How long does macular hole surgery take and is it painful?
Macular hole vitrectomy takes 30–50 minutes per eye as a day case under sub-Tenon’s or topical local anaesthetic, with optional sedation. You are awake but the eye is fully numb, so there is no pain during surgery – just a sensation of pressure and the surgeon’s light. Afterwards there is a mild dull ache for 24–48 hours, easily controlled with paracetamol. Vision in the operated eye is reduced to light and shadow for the first 1–3 weeks because of the gas bubble.
Will I need cataract surgery afterwards?
Yes, in almost all phakic patients over 55. Vitrectomy reliably accelerates cataract formation so a visually significant cataract appears within 6–12 months. For this reason most surgeons recommend a combined phacovitrectomy (cataract surgery + IOL + vitrectomy + ILM peel + gas) in the same operation in phakic eyes; it costs more up front (£8,500–11,500) but avoids a second operation, anaesthetic and recovery. Pseudophakic eyes that have already had cataract surgery do not need this and have macular hole vitrectomy alone.
When can I fly after macular hole surgery?
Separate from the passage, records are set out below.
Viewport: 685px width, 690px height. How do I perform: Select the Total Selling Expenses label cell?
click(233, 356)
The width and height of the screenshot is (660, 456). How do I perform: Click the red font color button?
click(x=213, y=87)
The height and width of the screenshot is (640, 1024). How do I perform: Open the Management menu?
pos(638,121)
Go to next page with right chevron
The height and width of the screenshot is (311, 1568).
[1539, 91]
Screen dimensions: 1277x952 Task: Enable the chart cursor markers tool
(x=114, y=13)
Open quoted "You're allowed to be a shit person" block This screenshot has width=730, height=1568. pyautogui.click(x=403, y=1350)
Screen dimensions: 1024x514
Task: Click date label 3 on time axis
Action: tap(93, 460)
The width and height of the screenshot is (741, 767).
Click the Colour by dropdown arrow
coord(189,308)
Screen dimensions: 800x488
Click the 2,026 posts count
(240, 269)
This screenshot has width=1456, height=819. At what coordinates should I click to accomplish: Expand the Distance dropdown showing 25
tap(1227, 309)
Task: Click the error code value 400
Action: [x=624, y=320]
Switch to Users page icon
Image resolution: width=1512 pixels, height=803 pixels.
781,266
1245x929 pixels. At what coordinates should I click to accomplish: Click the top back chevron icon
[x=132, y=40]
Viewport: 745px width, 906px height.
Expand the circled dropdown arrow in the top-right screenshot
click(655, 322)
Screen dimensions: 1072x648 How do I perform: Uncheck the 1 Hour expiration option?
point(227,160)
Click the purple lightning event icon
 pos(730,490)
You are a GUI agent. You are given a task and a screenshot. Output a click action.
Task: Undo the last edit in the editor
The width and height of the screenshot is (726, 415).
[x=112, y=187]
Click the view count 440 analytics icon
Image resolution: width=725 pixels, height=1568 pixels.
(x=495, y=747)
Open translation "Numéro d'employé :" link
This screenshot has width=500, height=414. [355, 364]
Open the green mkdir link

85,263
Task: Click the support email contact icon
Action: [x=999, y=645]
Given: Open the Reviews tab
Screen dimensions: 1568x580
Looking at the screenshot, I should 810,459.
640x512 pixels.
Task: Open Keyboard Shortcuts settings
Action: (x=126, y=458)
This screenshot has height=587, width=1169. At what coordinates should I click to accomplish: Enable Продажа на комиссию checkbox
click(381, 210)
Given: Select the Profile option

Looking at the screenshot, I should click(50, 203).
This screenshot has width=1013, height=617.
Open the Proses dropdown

No air travel until the gas bubble has fully absorbed – approximately 3 weeks for 20% SF6 and 6–8 weeks for 14% C3F8. The cabin pressure drop at altitude causes residual gas to expand and raise the eye pressure to levels that can cause irreversible optic nerve damage. Your surgeon will confirm flight clearance once your post-op OCT shows the bubble has gone.